- Directed by: Norman Taurog
- Screenplay by: Albert Beich
- Produced by: William H. Wright
- Starring: Van Johnson June Allyson
- Cinematography: Ray June
- Edited by: George Boemler
- Music by: Rudolph G. Kopp
- Distributed by: Metro-Goldwyn-Mayer
- Release dates: March 28, 1948 (Los Angeles); June 3, 1948 (New York);
- Running time: 98 minutes
- Country: United States
- Language: English
- Budget: $1,685,000
- Box office: $3,766,000

= The Bride Goes Wild =

1948 film by Norman Taurog

The Bride Goes Wild is a 1948 American romantic comedy film directed by Norman Taurog and starring Van Johnson and June Allyson.

==Cast==
- Van Johnson as Greg Rawlings
- June Allyson as Martha Terryton
- Butch Jenkins as Danny
- Hume Cronyn as John McGrath
- Una Merkel as Miss Doberly
- Arlene Dahl as Tillie Smith
- Richard Derr as Bruce Kope Johnson
- Lloyd Corrigan as "Pop"
- Elisabeth Risdon as Mrs. Carruthers
- Clara Blandick as Aunt Pewtie
- Kathleen Howard as Aunt Susan
- Byron Foulger as Max (uncredited)
- Hank Mann as Wedding Guest (uncredited)
- William Severn as Piute Leader (uncredited)

==Reception==
In a contemporary review for The New York Times, critic Bosley Crowther wrote: "For a movie with as inauspicious a title as 'The Bride Goes Wild' … this patchwork of sentiment and slapstick is a surprisingly genial little show. And if you'll take it as nonsense entertainment, it will give you a pretty good time.

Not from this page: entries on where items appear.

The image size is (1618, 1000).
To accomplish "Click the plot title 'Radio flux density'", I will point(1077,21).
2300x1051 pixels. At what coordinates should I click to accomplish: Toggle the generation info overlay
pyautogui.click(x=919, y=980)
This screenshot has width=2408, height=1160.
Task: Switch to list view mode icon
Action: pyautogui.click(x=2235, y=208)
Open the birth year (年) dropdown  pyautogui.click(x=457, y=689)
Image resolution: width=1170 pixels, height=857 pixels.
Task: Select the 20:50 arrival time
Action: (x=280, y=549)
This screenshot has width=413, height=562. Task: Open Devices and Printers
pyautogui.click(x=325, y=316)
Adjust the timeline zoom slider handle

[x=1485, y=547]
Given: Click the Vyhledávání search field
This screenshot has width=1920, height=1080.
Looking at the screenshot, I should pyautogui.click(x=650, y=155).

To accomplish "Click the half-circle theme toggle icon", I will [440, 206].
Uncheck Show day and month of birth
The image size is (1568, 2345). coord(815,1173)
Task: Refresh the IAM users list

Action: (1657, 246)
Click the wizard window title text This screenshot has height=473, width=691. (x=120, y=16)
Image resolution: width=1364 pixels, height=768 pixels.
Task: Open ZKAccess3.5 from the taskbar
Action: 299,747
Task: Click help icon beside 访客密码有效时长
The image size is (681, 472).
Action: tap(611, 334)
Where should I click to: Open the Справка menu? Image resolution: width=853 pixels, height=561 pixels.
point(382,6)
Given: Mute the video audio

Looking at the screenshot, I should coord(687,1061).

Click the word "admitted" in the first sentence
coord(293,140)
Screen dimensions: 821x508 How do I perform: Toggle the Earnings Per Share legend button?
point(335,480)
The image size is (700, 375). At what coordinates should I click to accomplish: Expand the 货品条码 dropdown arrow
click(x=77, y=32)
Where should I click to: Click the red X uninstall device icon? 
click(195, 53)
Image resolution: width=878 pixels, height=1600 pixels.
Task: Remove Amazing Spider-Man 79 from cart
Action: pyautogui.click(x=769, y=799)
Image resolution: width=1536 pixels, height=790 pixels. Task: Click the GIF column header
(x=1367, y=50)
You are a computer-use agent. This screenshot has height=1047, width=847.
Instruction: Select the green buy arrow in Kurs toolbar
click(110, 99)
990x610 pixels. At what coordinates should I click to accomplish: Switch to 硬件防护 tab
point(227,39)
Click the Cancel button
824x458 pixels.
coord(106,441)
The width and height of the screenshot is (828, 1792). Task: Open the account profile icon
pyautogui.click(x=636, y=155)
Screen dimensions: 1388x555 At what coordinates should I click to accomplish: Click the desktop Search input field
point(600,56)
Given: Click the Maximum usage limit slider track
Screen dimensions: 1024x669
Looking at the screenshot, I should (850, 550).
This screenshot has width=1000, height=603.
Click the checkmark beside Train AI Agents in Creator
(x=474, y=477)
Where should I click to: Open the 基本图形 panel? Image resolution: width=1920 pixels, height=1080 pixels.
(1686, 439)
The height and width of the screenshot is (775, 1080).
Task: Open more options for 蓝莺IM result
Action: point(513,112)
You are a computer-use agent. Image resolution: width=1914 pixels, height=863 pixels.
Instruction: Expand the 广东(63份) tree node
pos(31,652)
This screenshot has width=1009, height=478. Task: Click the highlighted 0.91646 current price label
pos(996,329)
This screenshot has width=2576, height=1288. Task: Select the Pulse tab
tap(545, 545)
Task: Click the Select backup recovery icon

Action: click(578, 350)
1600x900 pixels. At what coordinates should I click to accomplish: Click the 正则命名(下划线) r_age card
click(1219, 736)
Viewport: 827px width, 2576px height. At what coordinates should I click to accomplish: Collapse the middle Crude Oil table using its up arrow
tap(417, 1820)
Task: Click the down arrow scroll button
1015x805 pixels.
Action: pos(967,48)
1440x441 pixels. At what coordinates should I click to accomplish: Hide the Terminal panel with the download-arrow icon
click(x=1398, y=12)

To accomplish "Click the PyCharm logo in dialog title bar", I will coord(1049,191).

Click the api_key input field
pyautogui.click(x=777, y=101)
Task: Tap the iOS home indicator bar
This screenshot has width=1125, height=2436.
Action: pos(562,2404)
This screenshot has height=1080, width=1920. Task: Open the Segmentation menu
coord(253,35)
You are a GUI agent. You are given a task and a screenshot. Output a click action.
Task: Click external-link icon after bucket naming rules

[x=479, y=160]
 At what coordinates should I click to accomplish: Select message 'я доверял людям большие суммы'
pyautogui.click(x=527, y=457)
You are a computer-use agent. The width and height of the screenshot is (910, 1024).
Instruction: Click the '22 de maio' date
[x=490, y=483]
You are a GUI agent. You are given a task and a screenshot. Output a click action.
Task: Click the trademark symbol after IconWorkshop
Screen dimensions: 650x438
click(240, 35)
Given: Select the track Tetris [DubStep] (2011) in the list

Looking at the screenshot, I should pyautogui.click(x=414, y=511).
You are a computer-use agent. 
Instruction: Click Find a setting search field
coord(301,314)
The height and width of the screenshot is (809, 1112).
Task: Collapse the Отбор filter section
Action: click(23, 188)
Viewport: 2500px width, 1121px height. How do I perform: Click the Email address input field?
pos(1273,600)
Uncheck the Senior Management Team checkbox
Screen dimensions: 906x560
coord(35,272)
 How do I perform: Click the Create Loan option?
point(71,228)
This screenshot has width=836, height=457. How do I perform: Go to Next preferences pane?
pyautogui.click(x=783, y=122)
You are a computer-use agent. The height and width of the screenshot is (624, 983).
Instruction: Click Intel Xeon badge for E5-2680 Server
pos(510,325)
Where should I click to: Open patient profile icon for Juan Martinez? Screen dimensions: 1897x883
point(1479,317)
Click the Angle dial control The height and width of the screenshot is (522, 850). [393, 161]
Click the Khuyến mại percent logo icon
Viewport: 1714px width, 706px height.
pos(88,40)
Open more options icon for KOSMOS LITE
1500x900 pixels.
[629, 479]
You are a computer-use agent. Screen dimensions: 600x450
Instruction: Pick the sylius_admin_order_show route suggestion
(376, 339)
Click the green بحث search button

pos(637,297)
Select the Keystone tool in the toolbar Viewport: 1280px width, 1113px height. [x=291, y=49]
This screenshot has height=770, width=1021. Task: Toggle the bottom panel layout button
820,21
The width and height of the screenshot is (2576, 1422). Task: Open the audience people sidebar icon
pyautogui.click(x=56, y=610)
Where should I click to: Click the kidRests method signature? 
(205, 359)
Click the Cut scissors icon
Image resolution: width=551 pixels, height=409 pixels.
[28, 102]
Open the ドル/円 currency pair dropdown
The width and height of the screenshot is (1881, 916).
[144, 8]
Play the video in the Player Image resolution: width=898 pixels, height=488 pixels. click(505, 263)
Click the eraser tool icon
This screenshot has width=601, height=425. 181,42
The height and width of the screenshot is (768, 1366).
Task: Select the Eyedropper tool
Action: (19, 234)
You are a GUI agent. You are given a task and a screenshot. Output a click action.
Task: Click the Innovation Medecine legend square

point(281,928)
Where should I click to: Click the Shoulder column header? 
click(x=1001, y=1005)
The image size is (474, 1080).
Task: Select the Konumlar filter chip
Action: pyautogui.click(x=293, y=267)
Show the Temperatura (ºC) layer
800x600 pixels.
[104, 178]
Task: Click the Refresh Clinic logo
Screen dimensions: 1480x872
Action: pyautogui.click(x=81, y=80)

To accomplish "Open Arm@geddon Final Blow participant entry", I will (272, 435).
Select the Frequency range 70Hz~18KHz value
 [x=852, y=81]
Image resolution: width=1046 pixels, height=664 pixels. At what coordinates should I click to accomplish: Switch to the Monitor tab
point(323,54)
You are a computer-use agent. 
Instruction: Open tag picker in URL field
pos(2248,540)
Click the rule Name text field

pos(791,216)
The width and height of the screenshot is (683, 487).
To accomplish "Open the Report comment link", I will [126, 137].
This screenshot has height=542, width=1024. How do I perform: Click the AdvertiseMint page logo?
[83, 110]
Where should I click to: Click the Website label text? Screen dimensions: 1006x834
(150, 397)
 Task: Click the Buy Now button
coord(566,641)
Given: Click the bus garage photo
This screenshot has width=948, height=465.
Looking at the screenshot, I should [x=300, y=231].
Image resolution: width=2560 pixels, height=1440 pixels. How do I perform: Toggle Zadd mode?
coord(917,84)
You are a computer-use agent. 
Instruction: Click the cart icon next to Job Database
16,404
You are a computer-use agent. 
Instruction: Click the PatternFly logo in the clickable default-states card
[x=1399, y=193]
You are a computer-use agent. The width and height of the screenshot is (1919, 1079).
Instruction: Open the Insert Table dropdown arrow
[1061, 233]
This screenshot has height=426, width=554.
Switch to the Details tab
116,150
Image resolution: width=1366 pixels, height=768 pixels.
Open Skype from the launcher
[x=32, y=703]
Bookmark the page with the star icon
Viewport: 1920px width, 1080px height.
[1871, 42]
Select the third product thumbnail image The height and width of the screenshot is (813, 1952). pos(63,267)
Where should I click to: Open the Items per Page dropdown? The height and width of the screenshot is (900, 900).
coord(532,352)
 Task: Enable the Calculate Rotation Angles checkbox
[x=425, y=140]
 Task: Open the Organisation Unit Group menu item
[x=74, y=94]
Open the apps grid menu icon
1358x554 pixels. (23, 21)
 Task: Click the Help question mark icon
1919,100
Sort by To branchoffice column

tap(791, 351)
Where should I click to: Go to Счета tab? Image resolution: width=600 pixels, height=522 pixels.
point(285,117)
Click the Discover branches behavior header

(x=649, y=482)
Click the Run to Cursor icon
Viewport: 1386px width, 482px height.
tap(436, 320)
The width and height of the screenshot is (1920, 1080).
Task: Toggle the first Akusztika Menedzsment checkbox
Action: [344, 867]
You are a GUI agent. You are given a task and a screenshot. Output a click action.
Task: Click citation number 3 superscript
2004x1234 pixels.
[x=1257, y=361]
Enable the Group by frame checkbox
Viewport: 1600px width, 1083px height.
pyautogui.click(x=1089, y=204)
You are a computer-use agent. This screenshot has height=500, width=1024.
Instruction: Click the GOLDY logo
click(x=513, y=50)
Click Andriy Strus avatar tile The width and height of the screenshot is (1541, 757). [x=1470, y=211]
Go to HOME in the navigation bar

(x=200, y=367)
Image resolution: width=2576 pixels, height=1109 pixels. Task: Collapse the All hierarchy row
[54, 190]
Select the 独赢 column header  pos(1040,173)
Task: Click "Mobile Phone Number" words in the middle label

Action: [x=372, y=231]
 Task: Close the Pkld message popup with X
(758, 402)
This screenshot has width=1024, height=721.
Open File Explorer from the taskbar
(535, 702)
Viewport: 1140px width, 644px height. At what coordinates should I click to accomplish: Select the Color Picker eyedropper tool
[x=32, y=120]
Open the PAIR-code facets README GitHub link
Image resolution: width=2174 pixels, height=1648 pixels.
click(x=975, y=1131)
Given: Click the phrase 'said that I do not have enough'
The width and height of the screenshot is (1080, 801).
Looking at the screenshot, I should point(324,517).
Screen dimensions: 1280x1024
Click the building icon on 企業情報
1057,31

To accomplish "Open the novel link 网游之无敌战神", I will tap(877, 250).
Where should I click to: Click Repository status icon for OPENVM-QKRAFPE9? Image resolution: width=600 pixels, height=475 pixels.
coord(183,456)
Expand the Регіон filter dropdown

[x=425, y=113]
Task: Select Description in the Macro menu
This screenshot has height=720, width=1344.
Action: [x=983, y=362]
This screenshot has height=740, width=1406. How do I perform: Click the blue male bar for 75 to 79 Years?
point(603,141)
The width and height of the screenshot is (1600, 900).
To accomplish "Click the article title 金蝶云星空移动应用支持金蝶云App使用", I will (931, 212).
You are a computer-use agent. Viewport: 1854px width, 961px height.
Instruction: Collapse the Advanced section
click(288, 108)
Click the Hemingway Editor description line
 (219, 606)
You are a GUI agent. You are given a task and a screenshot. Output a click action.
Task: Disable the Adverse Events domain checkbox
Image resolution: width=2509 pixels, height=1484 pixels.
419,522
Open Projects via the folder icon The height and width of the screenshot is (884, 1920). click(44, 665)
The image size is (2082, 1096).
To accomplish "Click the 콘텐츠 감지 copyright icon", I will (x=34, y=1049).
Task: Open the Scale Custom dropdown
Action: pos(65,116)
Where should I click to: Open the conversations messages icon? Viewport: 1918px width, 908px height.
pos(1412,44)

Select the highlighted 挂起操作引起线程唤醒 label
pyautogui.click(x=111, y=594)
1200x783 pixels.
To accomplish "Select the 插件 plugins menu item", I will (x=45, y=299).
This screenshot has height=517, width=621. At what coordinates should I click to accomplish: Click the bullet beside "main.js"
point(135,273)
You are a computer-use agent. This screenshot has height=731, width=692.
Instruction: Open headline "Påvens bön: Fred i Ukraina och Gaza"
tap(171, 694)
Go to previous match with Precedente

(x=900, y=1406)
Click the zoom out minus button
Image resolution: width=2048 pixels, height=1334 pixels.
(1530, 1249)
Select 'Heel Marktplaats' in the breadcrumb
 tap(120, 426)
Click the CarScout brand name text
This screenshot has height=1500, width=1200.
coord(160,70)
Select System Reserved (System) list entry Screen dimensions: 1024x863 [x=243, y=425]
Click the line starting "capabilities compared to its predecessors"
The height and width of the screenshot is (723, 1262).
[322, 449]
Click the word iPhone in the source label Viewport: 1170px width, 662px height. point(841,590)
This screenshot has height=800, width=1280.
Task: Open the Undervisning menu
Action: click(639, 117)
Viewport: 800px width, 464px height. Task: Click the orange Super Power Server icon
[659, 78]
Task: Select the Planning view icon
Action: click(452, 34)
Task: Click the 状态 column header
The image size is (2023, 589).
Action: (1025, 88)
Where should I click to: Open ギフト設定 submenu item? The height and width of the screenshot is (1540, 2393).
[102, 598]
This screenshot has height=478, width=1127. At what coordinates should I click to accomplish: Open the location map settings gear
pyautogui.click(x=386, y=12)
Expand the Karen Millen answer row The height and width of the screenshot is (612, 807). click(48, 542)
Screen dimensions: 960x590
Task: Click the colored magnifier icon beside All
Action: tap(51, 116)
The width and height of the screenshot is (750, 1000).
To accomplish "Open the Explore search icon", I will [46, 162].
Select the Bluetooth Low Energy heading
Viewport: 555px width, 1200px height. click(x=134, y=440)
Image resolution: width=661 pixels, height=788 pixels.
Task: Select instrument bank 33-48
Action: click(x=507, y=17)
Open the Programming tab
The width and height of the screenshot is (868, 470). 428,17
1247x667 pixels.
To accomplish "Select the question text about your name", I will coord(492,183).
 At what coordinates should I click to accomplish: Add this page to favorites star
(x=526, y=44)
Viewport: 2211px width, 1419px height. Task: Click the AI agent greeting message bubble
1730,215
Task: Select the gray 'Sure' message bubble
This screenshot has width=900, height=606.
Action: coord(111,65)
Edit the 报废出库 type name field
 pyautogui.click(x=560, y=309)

In the first place, that title means nothing—absolutely nothing at all. More appropriate to the evident activities would be 'The Picture Goes Wild.' For the most salient aspect of the story is its positive progression from a point of comparative intelligence at the beginning to reckless disorder at the end."

Critic Edwin Schallert of the Los Angeles Times wrote: "Except for its framework of plot, 'The Bride Goes Wild' is practically a throwback to the Keystone comedies—outlandish, fantastic and everything else good and bad for which these old action laugh getters were famous. Probably till doomsday the formula will still remain laugh getting .. However, audiences today, while they may enjoy these semilunatic movies in the theater, are more than likely to become embarrassed about it all afterward and not recommend such an exhibit to their friends. Consequently, 'The Bride Goes Wild' may only enjoy moderate approval at the box office, because it is on the idiotic list."

In The Boston Globe, reviewer Marjory Adams wrote: "'[W]hile its title is hackneyed and its plot is light. the picture surprisingly turns out to be gay and welcome entertainment. In fact this critic can unhesitatingly recommend the new comedy to everyone who likes to be amused and who enjoys novel twists of characterization."

The film earned $2,707,000 in the U.S. and Canada and $1,059,000 elsewhere.

==Legacy==
The Bride Goes Wild was presented on the Stars in the Air radio program on February 28, 1952. Dick Powell and June Allyson starred in the 30-minute adaptation.

Turner Classic Movies presented The Bride Goes Wild on October 7, 2015 in commemoration of what would have been Allyson's 98th birthday.